_DESCRIPTION OF THE TASK_.
Check each line of the data below for the word "Privacy", then extract the ones that have it.

_EXTRACTED INFORMATION_.
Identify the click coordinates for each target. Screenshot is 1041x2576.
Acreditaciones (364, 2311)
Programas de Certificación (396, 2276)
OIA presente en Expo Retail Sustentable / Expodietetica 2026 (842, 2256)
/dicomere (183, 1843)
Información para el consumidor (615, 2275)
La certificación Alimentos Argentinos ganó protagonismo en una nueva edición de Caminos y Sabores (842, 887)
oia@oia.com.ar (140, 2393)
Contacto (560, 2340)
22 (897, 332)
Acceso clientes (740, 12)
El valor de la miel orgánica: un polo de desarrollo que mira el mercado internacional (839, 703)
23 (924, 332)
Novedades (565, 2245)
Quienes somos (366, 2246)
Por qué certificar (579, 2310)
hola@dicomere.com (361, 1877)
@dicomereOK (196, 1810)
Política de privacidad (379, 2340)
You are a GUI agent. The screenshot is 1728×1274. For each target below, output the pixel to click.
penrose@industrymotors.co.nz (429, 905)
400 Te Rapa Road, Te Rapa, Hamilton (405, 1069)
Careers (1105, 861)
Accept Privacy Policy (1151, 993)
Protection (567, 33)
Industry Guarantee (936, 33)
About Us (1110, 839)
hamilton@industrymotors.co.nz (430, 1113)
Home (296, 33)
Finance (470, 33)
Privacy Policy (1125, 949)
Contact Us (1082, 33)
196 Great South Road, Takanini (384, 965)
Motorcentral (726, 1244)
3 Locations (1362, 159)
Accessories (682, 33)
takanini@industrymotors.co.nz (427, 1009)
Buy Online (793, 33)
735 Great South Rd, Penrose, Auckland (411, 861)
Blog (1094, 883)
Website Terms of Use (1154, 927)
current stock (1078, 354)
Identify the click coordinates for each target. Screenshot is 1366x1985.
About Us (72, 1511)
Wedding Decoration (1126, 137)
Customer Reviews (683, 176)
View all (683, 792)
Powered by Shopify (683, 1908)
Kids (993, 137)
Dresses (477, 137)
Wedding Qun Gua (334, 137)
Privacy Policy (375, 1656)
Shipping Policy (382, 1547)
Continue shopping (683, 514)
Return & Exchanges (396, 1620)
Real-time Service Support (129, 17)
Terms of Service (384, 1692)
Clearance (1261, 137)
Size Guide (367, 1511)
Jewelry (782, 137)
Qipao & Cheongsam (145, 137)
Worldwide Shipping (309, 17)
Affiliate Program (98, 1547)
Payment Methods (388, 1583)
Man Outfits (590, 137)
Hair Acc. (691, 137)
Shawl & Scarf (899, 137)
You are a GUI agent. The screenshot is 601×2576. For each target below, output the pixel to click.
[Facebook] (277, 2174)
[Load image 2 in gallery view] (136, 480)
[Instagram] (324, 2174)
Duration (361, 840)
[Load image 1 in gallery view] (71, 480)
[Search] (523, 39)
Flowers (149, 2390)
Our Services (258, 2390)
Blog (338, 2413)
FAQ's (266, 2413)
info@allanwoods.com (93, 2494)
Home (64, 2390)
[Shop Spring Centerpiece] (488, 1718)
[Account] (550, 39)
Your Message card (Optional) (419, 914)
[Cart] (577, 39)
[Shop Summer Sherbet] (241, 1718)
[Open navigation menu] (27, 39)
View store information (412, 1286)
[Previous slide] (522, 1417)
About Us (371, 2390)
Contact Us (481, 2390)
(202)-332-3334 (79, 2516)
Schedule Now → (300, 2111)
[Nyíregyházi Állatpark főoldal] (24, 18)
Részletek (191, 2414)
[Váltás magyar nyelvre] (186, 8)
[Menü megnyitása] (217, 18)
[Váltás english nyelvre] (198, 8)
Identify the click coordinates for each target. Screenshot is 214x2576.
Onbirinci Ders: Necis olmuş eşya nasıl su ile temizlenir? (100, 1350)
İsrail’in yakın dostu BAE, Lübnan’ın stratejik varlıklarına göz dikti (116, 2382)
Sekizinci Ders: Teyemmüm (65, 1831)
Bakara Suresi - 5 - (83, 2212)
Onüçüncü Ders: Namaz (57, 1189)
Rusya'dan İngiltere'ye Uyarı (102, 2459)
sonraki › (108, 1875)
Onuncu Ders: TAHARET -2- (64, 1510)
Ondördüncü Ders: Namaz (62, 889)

_COMPLETED TASK_.
Accept Privacy Policy (1151, 993)
Privacy Policy (1125, 949)
Privacy Policy (375, 1656)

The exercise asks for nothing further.